Another good time to be pretentious about wine is when you dine out, but the trick is to do it without spending much money. Use this technique: Glance scornfully at the wine list, then ask the waiter for a wine you know does not exist. Say “We’ll start with the Frere Jacques
‘68, preferably from the north side of the vineyard.” When he says they don’t have it, look at him as though he had asked permission to put his finger in your nose, then order the most expensive wine on the list.
When he brings it to your table, examine the label for spelling and punctuation errors. Next smell the cork: if you don’t like it, order the waiter to take it back and splash a little cologne on it.
Finally, take a largish mouthful of wine, swill it around your mouth for a while, swallow it, tell the waiter it won’t do, and demand another bottle. Keep this up until you have a lot of trouble getting the cork near enough to your nose to smell it. Then tell the waiter you wouldn’t dream of eating at a restaurant with an inadequate wine cellar, and march out in a dignified manner, by which I mean without making advances toward the cigarette machine.
Beer Is The Solution
Without question, the greatest invention in the history of mankind is beer. Oh, I grant you that the wheel was also a fine invention, but the wheel does not go nearly as well with pizza.
Also, the wheel does not cure the common cold, whereas beer does. This was proved in a recent experiment in which scientists placed two groups of cold sufferers in a bowling alley. One group was given all the beer it could drink, while the other group was given only water. After two or three weeks, the beer drinkers exhibited no cold symptoms whatsoever, in fact couldn’t even stand up; whereas the water drinkers had all gone home.
Beer can also be used to halt the nuclear arms race. Right now the missile negotiators drink coffee, so after three or four cups they get very snappish, which leads to increased international tension:
RUSSIAN NEGOTIATOR: As I understand your proposal, you wish us to remove our Thundersquat missiles from Hungary, and in return you will ... Would you please stop that?
AMERICAN NEGOTIATOR: Stop what?
RUSSIAN: Tinkling your spoon against your saucer.

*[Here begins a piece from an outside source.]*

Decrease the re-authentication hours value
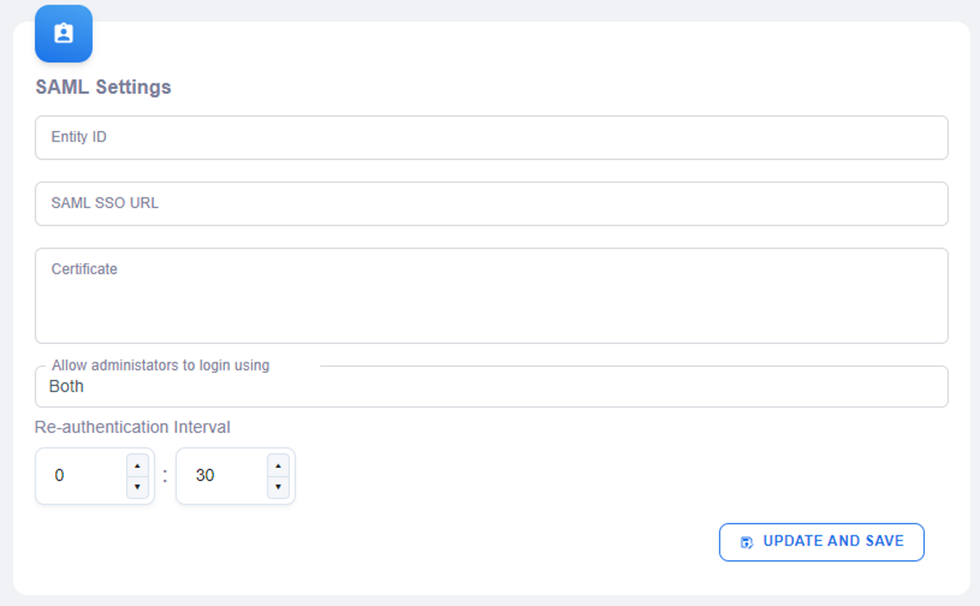 (138, 487)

All morning long it’s tinkle, tinkle, tinkle. You sound like the collar on a flea-infested dog. I can barely hear myself negotiate.
AMERICAN: Is that so? Did it ever occur to you that I might be tinkling my saucer so that I will not have to listen to you snort the same wad of mucus back up your nose every twenty-five seconds precisely by my watch? You cling to that wad as if it had great sentimental value.

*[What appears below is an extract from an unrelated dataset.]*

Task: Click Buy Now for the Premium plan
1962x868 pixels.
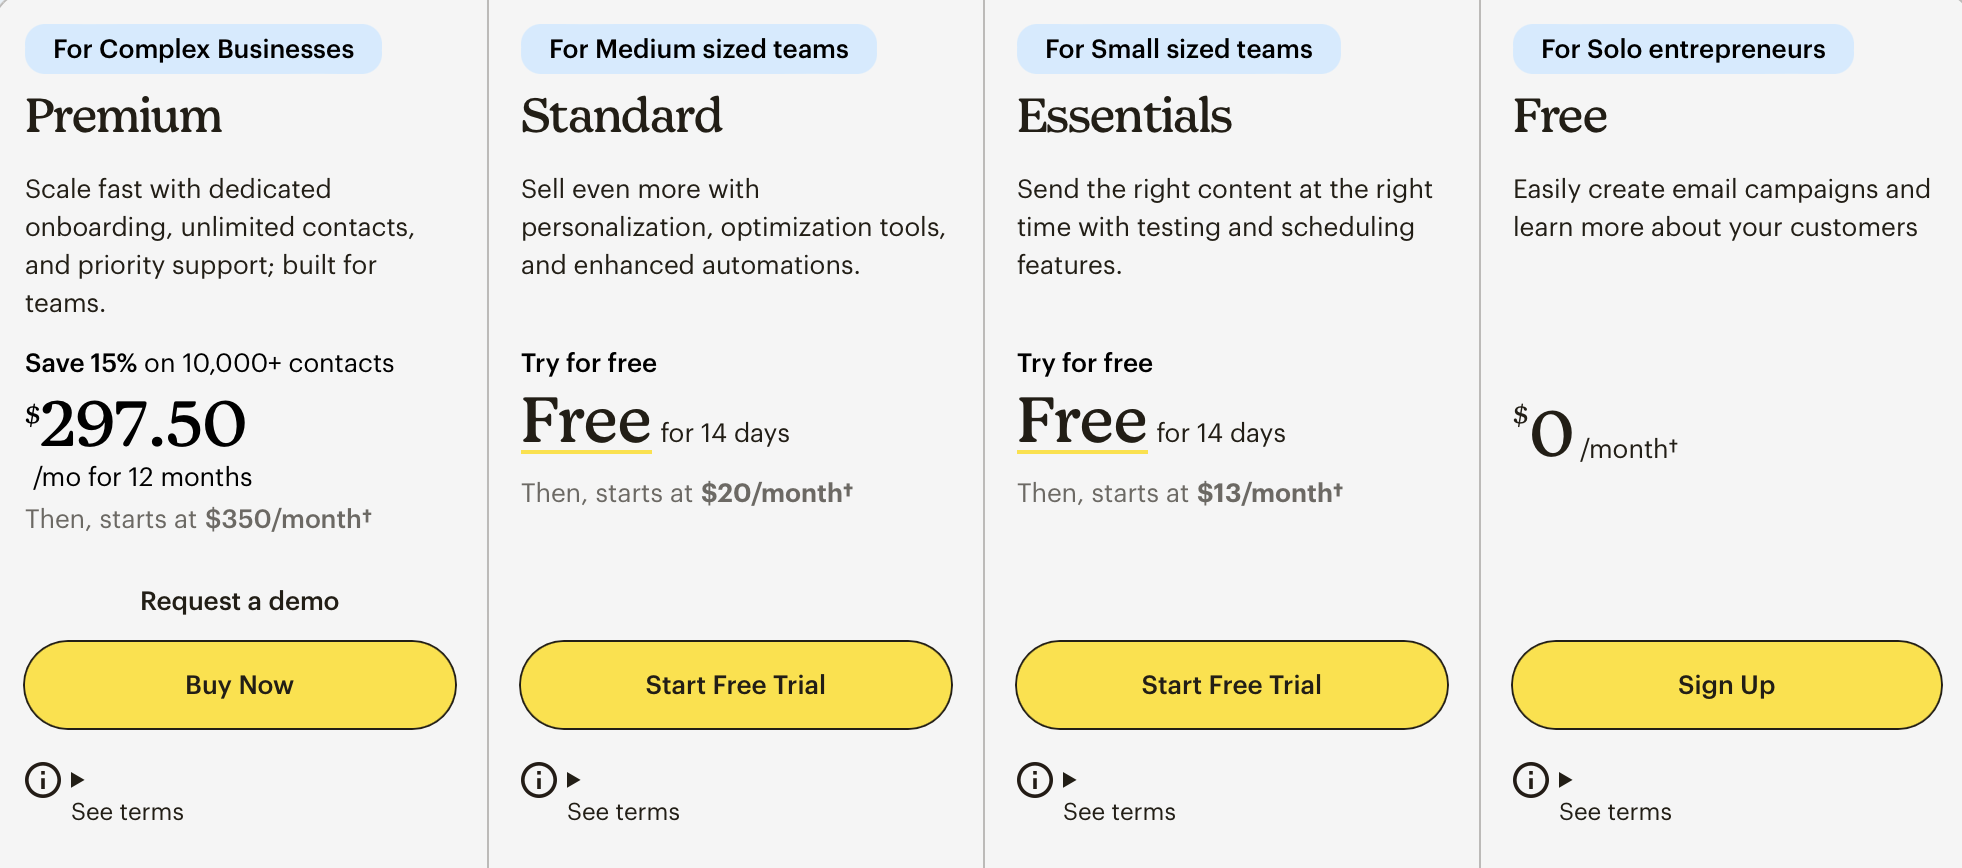Action: (238, 685)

RUSSIAN: Not at all. Let me get rid of it right now. (He blows his nose on the American proposal.)
In their statements to the press, both sides try to put the best possible face on things (“RUSSIANS EXPRESS VIEWS ON U.S. PROPOSAL”), but the truth is they aren’t getting anywhere. Now if you give those same negotiators a keg of beer, after an hour or so you’ll see all kinds of nuclear cooperation:
AMERICAN: Tell you what. You take all your missiles out of France, and we’ll send you over some decent men’s suits.
RUSSIAN: Great! Wait a minute. I don’t think we have any missiles in France.
AMERICAN: Then put some in, for God’s sake!
RUSSIAN: Okay, but won’t that irritate the French?
AMERICAN: Don’t worry about the little snots. If they give us any trouble, we’ll have Jerry Lewis shot.
With this kind of cooperation, we’d have a lasting arms agreement in no time, and all thanks to beer.